Comecei o ano cheio de expectativas. Depois de muito tempo só vendo pioras, finalmente consegui perceber melhoras. Estava fazendo fisioterapia duas vezes por semana e no início do ano estava começando a treinar caminhadas sem apoio (barra, bengala etc). Estava indo bem e com esperança de logo não estar precisando de apoio para andar. No entanto, como sabemos, nossa “companheira” é um tanto imprevisível. Certo dia, minhas pernas começaram a ficar inchadas e meu equilíbrio deu sinais profundos de instabilidade.
O resultado foi uma pulsoterapia. Nessa época já escrevia aqui na AME e descrevi parte da sensação em um post. Devido às novas dificuldades, passei a ficar mais dependente e a precisar cada vez mais de ajuda. Essa nova condição me levou a pensar a respeito da disponibilidade da ação e da relação cuidador-cuidado. O que gerou uma série de posts, que começou aqui e terminou aqui.
Desde então minha marcha piorou muito e mesmo caminhar dentro de casa, de um cômodo para o outro, ficou mais difícil.

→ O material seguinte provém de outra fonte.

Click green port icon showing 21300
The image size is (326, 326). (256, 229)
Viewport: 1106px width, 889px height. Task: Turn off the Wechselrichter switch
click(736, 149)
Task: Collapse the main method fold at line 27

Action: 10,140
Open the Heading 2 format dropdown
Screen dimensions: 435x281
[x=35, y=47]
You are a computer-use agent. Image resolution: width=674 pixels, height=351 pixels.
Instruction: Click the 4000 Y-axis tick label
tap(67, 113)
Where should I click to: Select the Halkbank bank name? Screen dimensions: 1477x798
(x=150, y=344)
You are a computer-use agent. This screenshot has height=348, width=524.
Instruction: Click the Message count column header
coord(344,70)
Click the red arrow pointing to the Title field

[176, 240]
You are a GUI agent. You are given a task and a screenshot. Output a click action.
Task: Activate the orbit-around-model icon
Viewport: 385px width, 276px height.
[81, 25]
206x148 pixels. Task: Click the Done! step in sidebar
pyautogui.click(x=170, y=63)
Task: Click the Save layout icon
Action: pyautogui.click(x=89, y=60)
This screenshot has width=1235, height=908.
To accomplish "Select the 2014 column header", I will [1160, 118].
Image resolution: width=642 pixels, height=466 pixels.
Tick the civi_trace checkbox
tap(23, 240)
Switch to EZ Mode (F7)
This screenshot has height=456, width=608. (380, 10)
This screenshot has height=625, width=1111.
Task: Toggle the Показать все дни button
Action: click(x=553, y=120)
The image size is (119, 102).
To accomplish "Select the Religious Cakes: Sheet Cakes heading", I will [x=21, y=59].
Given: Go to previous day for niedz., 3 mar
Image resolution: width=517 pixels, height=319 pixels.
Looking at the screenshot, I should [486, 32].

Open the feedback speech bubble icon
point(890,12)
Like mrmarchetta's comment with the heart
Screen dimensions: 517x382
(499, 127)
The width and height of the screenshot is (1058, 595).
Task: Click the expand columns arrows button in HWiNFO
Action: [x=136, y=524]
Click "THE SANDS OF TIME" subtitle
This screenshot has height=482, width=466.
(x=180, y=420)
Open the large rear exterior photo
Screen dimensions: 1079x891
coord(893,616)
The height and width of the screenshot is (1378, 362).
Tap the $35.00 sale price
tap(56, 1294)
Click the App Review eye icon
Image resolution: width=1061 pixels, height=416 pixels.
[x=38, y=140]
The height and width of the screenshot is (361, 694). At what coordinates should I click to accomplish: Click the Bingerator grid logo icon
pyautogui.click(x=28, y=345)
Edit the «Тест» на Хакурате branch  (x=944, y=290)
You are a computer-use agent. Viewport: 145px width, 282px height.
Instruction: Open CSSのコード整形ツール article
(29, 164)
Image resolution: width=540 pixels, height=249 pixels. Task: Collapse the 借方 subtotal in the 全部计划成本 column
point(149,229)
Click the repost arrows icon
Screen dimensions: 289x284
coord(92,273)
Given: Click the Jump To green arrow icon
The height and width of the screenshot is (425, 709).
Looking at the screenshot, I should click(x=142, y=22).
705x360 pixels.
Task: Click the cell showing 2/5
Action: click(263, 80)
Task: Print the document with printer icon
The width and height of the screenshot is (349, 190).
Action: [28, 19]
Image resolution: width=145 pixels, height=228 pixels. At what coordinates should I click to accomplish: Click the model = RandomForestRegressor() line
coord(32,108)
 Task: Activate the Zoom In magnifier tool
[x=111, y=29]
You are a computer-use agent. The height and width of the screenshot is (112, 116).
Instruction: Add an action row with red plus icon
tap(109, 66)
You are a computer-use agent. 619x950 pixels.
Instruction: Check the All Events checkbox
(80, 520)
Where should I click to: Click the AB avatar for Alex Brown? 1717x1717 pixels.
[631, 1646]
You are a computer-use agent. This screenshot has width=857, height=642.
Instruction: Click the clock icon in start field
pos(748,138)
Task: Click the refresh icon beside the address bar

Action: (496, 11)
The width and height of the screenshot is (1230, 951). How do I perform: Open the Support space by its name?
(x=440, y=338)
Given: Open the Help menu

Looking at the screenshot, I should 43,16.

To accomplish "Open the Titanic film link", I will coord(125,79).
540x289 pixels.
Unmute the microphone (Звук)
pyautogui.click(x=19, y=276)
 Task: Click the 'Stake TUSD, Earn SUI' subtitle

Se estava em processo de me “desmamar” do auxílio da bengala, precisei cada vez mais de um outro apoio, seja o da parede ou de outra pessoa. Quedas se tornaram frequentes e junto a elas, como resultado, machucados, roxos pelo corpo e galos na testa. Termino o ano desejando um andador de presente de natal e, às vezes, precisando da cadeira de rodas mesmo para deslocamentos pequenos dentro de casa.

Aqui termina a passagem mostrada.